From its prominent location in the experimental hall at the Waals-Zeeman Institute, FAMoS is attracting plenty of attention from passing students and staff. FAMoS stands for FOM Amsterdam Momentum Space Microscope, and it is more or less the only device of its kind in the Netherlands. PhD student Nick de Jong works in the experimental hall on a daily basis. Nick did a master in experimental physics at the UvA and enjoyed this so much he decided to stay for an other four years to get his PhD.
‘This instrument allows us to explore the electronic structure of new, special materials such as superconductors and topological insulators. The FAMoS works on the basis of the photoelectric effect, whereby electrons can detach themselves from atoms when the material of interest is exposed to light. In the instrument, materials are exposed to light, which consists of photons with a specifically defined energy. The electrons absorb these photons and gain enough energy to leave the material. After that, the kinetic energy and the angle at which the electrons leave the material are measured. On the basis of energy and impulse conservation, an assessment can be made as to how the electrons behave in the material.’

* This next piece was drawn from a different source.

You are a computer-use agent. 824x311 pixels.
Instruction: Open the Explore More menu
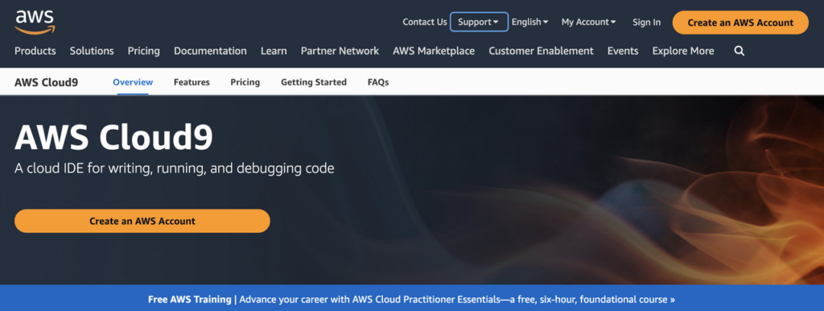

Because of the confusion of wires, cables, pipes and aluminium foil, it is difficult to estimate where the action actually takes place. De Jong explains that the device consists of roughly three parts.
‘The first part is the load block, which is the spot where samples are loaded. This is necessary because measurements are conducted in an ultra-high vacuum, of a magnitude of 14 times lower than atmospheric pressure. Without this ultra-high vacuum, the materials would be contaminated by gas particles in the air. After this first step the sample is moved to the prep-chamber, short for “preparation chamber”. In this chamber the sample is halved to create as clean a surface as possible. Last, there is the main chamber – the chamber in the centre of the photo. This is where all the measurements are carried out. The material is moved here in what’s known as a manipulator. The manipulator can move the material in three directions and turn it at three different angles. The sample can also be cooled to -253.15° C.’
Nick de Jong actually helped design and develop the chamber he is looking into on the photo. It was needed for his research into one-dimensional (1D) metals. ‘The prep-chamber was not sufficient for my own research because 1D metals cannot be made in the same way as the materials we have researched up to now. 1D metals consist of rows of gold atoms which are just a single atom wide and lie on an insulating substrate. They have to be made in the equipment itself. The substrate of the gold threads is first cleaned by heating the isolator to 1,000 degrees Celsius and then sputtering the surface using an argon ion gun. This process can be compared to spray cleaning a garden tile using a high-pressure spray gun. After that, gold atoms can be applied to the surface. The special structure of the surface means the atoms end up positioned neatly in rows. The expectation is that these 1D rows will have very special properties.’